## Task objective
Every record below must be returned exactly as it was received.

(Collected data)
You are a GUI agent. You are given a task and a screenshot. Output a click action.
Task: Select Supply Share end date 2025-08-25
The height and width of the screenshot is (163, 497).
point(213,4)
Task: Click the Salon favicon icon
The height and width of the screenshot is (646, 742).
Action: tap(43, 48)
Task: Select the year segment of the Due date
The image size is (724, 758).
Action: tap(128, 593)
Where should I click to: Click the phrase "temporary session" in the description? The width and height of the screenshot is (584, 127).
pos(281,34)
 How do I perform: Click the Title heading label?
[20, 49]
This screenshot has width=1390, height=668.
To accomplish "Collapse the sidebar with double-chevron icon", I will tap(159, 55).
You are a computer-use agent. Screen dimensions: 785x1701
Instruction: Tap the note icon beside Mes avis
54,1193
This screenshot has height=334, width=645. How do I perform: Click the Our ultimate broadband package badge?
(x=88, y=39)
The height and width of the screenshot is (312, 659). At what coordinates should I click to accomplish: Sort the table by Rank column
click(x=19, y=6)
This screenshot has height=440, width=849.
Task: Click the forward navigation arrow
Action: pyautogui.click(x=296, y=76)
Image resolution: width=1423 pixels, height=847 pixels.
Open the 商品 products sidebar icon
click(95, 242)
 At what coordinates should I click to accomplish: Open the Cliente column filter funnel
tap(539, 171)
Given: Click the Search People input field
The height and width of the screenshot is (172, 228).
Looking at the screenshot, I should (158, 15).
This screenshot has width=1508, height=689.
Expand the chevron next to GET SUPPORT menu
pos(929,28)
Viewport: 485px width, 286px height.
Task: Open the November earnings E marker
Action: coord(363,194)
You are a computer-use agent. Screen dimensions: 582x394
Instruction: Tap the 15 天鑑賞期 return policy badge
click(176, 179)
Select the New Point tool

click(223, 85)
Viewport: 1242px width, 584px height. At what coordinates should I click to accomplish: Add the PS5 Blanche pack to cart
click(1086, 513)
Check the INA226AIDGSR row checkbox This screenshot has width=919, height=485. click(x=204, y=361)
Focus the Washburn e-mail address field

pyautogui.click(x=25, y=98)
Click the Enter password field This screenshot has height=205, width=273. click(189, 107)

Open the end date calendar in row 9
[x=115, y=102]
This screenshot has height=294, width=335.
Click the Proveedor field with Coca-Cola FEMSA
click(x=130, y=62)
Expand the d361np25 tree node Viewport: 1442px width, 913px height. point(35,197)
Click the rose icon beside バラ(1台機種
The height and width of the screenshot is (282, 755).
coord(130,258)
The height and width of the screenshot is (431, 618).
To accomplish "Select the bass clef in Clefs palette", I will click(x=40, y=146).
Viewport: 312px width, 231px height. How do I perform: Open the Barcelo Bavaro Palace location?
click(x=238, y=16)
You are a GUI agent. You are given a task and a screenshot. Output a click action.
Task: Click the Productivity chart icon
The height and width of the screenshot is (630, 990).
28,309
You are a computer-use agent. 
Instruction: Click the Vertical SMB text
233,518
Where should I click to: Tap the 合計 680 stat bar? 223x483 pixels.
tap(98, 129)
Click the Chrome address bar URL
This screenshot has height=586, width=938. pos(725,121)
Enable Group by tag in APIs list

## Your response
You are a GUI agent. You are given a task and a screenshot. Output a click action.
Task: Select Supply Share end date 2025-08-25
The height and width of the screenshot is (163, 497).
point(213,4)
Task: Click the Salon favicon icon
The height and width of the screenshot is (646, 742).
Action: tap(43, 48)
Task: Select the year segment of the Due date
The image size is (724, 758).
Action: tap(128, 593)
Where should I click to: Click the phrase "temporary session" in the description? The width and height of the screenshot is (584, 127).
pos(281,34)
 How do I perform: Click the Title heading label?
[20, 49]
This screenshot has width=1390, height=668.
To accomplish "Collapse the sidebar with double-chevron icon", I will tap(159, 55).
You are a computer-use agent. Screen dimensions: 785x1701
Instruction: Tap the note icon beside Mes avis
54,1193
This screenshot has height=334, width=645. How do I perform: Click the Our ultimate broadband package badge?
(x=88, y=39)
The height and width of the screenshot is (312, 659). At what coordinates should I click to accomplish: Sort the table by Rank column
click(x=19, y=6)
This screenshot has height=440, width=849.
Task: Click the forward navigation arrow
Action: pyautogui.click(x=296, y=76)
Image resolution: width=1423 pixels, height=847 pixels.
Open the 商品 products sidebar icon
click(95, 242)
 At what coordinates should I click to accomplish: Open the Cliente column filter funnel
tap(539, 171)
Given: Click the Search People input field
The height and width of the screenshot is (172, 228).
Looking at the screenshot, I should (158, 15).
This screenshot has width=1508, height=689.
Expand the chevron next to GET SUPPORT menu
pos(929,28)
Viewport: 485px width, 286px height.
Task: Open the November earnings E marker
Action: coord(363,194)
You are a computer-use agent. Screen dimensions: 582x394
Instruction: Tap the 15 天鑑賞期 return policy badge
click(176, 179)
Select the New Point tool

click(223, 85)
Viewport: 1242px width, 584px height. At what coordinates should I click to accomplish: Add the PS5 Blanche pack to cart
click(1086, 513)
Check the INA226AIDGSR row checkbox This screenshot has width=919, height=485. click(x=204, y=361)
Focus the Washburn e-mail address field

pyautogui.click(x=25, y=98)
Click the Enter password field This screenshot has height=205, width=273. click(189, 107)

Open the end date calendar in row 9
[x=115, y=102]
This screenshot has height=294, width=335.
Click the Proveedor field with Coca-Cola FEMSA
click(x=130, y=62)
Expand the d361np25 tree node Viewport: 1442px width, 913px height. point(35,197)
Click the rose icon beside バラ(1台機種
The height and width of the screenshot is (282, 755).
coord(130,258)
The height and width of the screenshot is (431, 618).
To accomplish "Select the bass clef in Clefs palette", I will click(x=40, y=146).
Viewport: 312px width, 231px height. How do I perform: Open the Barcelo Bavaro Palace location?
click(x=238, y=16)
You are a GUI agent. You are given a task and a screenshot. Output a click action.
Task: Click the Productivity chart icon
The height and width of the screenshot is (630, 990).
28,309
You are a computer-use agent. 
Instruction: Click the Vertical SMB text
233,518
Where should I click to: Tap the 合計 680 stat bar? 223x483 pixels.
tap(98, 129)
Click the Chrome address bar URL
This screenshot has height=586, width=938. pos(725,121)
Enable Group by tag in APIs list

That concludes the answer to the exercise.